CONSIGNE DONNÉE -> Redimensionnez les coordonnées en recopiant les lignes qui vont de celle contenant « You are a GUI » jusqu'à la fin des enregistrements incluse, consignes comprises. Multipliez chaque coordonnée des réponses par 0,45 et arrondissez à l'entier le plus proche, les demis vers le haut, sans reproduire les images.
------------------------------
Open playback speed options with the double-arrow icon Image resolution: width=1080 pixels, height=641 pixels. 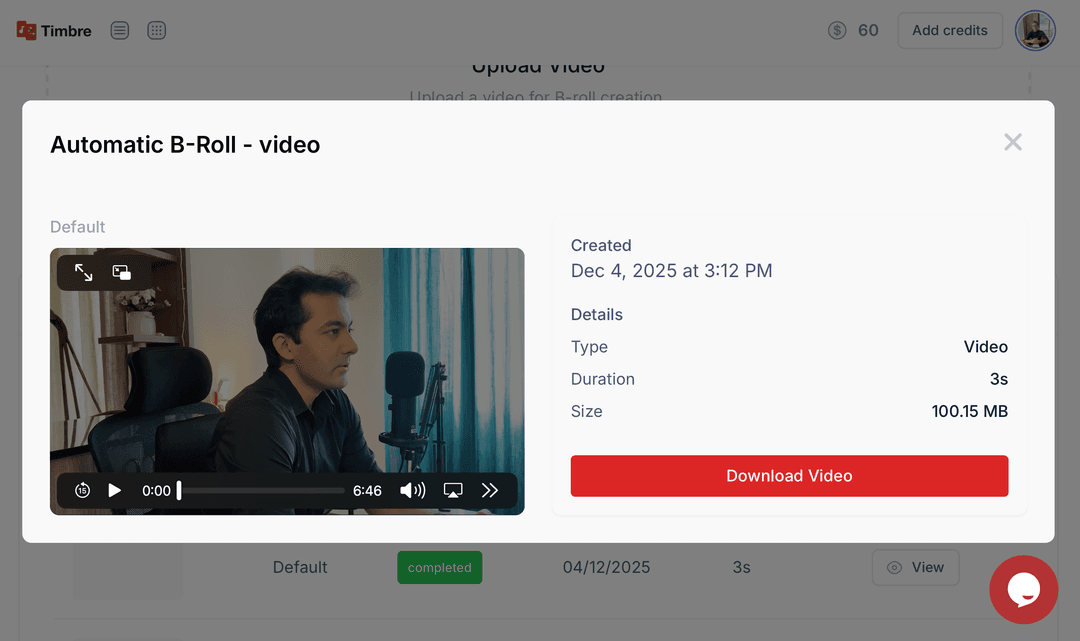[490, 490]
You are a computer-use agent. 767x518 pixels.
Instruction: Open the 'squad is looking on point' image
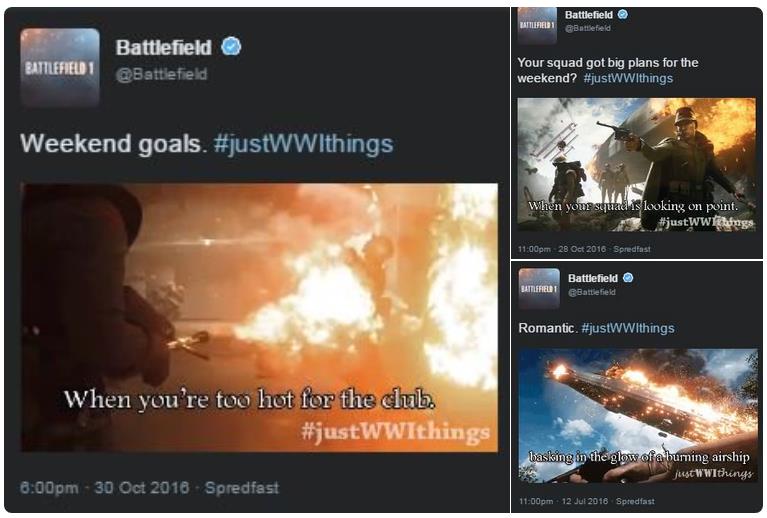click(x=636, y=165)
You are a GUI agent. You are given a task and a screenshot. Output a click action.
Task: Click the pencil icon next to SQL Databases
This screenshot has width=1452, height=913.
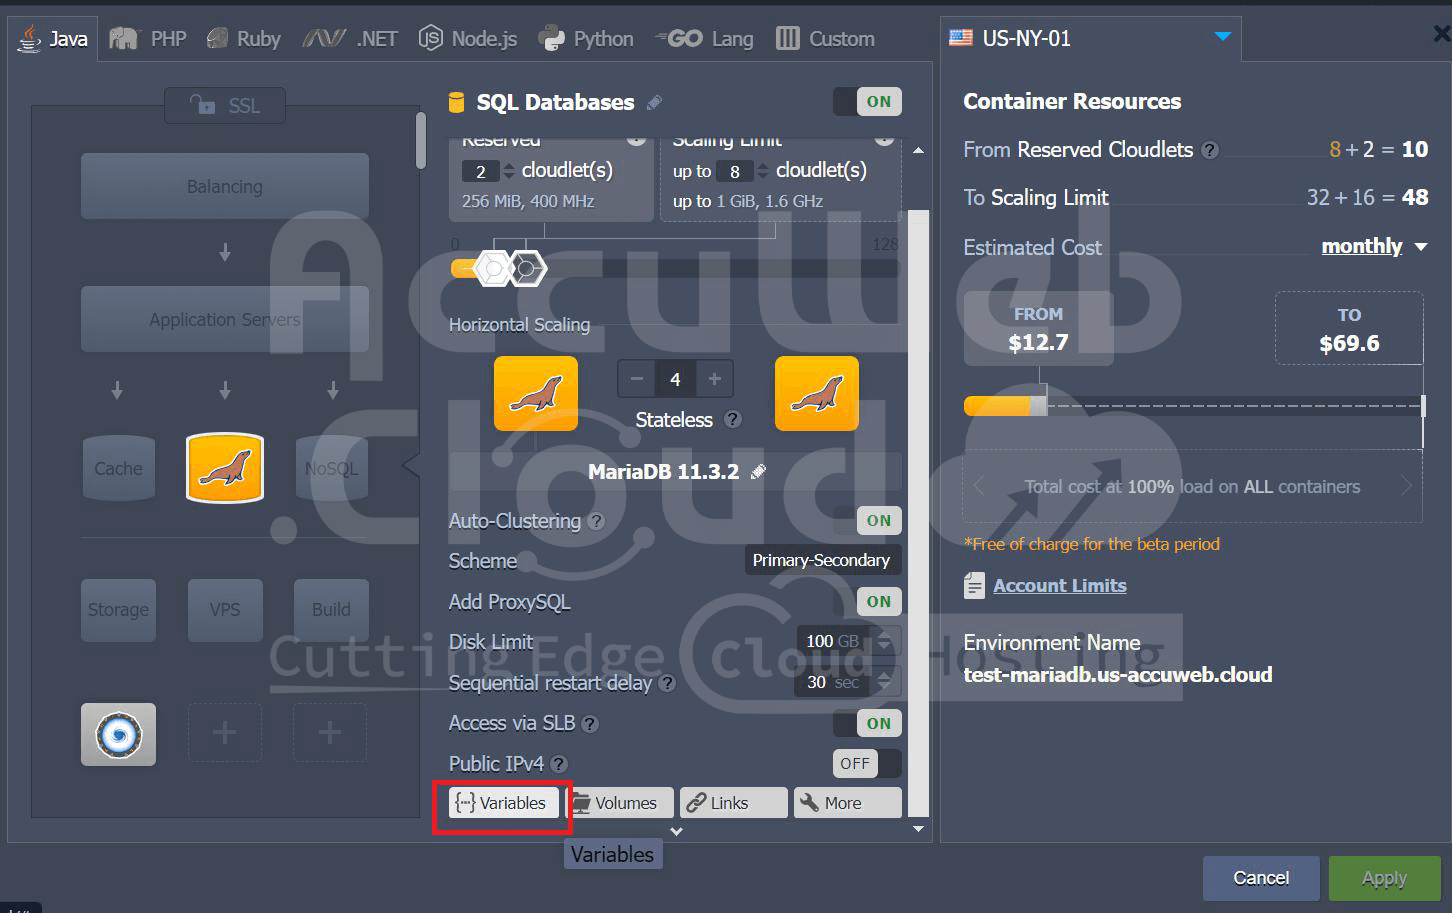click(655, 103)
------------------------------
CORRIGÉ DE L'EXERCICE ->
You are a GUI agent. You are given a task and a screenshot. Output a click action.
Task: Click the pencil icon next to SQL Databases
This screenshot has width=1452, height=913.
click(295, 46)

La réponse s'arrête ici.